**Records to use**
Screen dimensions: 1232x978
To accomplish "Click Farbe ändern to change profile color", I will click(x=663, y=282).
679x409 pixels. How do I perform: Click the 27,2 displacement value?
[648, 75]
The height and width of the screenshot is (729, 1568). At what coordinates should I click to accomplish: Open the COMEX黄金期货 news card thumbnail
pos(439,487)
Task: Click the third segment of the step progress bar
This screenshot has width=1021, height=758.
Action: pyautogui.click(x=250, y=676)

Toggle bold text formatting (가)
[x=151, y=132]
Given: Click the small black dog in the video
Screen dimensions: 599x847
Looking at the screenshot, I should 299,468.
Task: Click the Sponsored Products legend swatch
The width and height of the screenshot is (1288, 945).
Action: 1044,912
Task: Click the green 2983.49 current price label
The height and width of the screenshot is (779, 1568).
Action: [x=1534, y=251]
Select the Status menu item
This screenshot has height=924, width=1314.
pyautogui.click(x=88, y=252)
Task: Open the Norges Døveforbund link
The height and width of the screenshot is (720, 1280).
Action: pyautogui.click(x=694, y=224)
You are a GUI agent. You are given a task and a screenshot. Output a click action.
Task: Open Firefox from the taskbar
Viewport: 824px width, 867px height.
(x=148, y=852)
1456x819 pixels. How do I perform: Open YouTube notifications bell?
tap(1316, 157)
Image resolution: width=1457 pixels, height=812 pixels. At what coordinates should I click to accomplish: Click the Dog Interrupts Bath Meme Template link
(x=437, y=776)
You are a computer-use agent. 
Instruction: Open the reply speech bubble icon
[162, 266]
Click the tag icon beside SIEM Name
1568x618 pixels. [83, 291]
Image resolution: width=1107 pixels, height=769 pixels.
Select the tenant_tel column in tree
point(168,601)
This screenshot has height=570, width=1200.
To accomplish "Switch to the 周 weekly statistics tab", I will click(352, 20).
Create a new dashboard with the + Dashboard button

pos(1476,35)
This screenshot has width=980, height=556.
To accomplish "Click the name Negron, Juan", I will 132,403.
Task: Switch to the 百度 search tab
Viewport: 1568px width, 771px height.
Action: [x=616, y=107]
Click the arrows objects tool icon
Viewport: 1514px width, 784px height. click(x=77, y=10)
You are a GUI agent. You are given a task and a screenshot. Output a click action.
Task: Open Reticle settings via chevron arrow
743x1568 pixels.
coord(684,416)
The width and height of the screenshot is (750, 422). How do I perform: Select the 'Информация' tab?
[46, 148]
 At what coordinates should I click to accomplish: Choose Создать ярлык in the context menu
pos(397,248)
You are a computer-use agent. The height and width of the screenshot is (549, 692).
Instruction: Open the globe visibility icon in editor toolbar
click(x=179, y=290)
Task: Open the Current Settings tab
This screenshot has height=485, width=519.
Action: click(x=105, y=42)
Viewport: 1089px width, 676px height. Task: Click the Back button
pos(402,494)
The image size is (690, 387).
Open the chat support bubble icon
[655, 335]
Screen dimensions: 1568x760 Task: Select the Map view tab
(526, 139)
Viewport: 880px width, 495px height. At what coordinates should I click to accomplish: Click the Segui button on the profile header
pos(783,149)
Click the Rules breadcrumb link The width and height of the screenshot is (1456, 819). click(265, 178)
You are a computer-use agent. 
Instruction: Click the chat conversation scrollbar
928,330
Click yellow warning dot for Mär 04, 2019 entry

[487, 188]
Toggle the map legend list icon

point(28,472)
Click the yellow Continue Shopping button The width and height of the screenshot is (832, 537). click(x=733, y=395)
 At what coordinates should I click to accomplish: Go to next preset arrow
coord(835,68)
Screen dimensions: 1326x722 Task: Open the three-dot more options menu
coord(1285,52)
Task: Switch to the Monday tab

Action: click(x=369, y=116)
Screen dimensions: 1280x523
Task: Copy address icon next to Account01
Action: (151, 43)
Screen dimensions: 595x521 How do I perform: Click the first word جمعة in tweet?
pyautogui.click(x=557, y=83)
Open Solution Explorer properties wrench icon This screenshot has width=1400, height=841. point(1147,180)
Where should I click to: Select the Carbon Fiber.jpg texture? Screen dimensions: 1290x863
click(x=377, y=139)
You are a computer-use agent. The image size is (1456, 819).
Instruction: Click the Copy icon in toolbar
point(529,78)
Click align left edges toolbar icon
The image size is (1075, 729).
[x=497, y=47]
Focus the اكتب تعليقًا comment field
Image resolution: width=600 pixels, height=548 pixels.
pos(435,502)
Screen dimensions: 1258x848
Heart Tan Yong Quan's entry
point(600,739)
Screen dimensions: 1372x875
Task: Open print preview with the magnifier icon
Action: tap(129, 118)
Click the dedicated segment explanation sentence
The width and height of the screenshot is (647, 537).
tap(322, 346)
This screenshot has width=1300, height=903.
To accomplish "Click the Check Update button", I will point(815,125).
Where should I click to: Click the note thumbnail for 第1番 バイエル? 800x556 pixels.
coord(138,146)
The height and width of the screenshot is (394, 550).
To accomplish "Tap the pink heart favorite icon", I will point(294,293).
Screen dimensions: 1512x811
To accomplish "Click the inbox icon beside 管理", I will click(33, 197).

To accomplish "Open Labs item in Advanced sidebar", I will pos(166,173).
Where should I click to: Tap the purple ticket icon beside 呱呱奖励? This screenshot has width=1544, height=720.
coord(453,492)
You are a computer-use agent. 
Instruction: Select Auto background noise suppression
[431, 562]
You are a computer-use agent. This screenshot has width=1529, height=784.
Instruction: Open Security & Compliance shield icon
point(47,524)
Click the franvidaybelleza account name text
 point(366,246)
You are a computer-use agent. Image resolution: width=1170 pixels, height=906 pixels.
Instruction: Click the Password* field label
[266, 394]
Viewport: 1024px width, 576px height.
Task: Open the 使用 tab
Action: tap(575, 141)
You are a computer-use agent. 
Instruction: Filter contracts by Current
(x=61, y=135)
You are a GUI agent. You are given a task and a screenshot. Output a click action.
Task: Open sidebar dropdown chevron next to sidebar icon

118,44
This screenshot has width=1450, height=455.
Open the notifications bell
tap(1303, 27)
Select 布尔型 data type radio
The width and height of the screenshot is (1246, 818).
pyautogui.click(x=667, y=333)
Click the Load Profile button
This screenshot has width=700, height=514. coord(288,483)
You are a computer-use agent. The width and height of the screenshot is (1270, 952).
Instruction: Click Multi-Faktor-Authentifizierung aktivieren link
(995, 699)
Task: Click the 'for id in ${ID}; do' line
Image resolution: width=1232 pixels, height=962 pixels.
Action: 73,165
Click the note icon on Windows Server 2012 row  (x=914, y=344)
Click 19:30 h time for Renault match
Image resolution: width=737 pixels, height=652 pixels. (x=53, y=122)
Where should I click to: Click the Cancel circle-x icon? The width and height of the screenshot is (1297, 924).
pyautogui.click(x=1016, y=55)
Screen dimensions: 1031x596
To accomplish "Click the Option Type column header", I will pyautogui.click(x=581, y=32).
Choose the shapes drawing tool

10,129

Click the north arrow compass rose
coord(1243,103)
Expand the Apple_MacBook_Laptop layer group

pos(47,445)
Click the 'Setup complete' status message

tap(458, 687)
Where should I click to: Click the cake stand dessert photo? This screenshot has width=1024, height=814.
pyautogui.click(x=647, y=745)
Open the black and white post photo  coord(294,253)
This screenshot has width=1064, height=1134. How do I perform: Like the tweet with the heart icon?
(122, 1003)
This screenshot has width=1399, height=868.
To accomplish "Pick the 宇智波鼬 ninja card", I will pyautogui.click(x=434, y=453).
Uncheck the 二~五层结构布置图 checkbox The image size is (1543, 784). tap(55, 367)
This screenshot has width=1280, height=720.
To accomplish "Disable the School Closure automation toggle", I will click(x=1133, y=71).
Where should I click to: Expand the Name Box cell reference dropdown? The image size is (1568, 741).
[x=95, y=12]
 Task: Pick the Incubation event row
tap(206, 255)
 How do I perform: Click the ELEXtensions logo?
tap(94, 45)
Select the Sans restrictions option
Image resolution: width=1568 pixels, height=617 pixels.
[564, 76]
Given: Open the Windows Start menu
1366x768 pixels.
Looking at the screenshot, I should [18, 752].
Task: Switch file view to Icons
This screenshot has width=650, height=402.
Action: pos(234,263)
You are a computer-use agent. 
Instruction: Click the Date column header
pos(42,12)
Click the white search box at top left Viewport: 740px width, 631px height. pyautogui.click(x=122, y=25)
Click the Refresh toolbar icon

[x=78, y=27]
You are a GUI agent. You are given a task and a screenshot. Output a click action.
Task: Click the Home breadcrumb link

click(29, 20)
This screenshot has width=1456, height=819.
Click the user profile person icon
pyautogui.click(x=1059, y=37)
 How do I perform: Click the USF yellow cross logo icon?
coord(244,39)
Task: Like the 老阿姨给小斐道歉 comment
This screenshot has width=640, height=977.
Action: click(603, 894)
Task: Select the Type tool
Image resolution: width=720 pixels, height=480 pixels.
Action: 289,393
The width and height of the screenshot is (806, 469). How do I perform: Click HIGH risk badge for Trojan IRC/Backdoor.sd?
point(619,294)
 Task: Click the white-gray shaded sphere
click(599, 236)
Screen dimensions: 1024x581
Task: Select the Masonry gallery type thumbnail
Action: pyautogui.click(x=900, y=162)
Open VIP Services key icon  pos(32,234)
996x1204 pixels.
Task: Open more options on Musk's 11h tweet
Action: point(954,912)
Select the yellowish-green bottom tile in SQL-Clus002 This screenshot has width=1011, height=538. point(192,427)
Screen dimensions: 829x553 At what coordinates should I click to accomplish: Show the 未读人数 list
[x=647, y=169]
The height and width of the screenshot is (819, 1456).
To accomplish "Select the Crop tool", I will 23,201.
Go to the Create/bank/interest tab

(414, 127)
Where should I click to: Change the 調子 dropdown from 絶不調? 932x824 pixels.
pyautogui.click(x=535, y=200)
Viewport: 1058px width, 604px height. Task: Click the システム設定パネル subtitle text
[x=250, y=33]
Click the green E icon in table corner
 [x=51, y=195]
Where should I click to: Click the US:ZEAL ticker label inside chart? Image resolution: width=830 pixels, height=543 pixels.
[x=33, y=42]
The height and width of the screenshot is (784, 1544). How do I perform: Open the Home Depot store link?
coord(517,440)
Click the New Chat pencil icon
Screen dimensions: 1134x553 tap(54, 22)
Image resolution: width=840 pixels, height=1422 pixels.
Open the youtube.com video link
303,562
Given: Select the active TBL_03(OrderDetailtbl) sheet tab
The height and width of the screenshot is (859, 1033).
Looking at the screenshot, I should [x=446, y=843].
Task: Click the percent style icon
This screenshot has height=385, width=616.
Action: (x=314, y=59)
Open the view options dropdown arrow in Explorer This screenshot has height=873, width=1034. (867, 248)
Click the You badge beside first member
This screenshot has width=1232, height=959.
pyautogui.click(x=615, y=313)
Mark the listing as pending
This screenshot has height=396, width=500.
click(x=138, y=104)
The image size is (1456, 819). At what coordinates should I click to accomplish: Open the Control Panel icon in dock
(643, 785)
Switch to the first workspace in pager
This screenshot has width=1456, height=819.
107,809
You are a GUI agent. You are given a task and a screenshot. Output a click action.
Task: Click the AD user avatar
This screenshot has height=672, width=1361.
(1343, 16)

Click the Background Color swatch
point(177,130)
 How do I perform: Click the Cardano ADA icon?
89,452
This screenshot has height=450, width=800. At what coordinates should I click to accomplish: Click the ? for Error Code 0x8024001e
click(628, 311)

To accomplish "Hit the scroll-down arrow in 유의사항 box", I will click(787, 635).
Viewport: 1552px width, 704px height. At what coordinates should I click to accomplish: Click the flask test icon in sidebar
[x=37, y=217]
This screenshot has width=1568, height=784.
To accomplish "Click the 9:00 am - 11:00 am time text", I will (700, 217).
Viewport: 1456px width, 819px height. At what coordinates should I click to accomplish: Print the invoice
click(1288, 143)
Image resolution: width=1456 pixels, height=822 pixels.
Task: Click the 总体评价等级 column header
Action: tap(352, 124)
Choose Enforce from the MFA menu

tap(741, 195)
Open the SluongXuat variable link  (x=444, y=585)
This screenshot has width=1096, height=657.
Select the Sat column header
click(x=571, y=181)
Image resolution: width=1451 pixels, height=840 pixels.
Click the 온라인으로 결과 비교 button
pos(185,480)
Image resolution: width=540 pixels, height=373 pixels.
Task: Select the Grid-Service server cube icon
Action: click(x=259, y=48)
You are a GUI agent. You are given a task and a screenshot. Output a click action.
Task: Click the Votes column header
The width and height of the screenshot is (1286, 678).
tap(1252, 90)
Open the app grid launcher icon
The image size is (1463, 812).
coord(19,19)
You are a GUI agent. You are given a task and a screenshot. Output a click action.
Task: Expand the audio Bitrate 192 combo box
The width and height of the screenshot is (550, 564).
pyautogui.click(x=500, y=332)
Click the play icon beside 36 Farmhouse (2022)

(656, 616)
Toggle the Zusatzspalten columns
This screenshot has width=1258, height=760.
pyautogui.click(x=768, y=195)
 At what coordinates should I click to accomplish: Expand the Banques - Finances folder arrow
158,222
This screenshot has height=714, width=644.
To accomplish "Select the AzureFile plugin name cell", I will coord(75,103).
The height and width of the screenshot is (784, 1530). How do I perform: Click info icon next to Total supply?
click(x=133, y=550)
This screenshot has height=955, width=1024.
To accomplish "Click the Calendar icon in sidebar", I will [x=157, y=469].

**Requirements**
Reproduce the records above verbatim, starting at the line that contains "Click the white search" and ending at the line that contains "click(29, 20)", both included.

**Response**
Click the white search box at top left Viewport: 740px width, 631px height. pyautogui.click(x=122, y=25)
Click the Refresh toolbar icon

[x=78, y=27]
You are a GUI agent. You are given a task and a screenshot. Output a click action.
Task: Click the Home breadcrumb link

click(29, 20)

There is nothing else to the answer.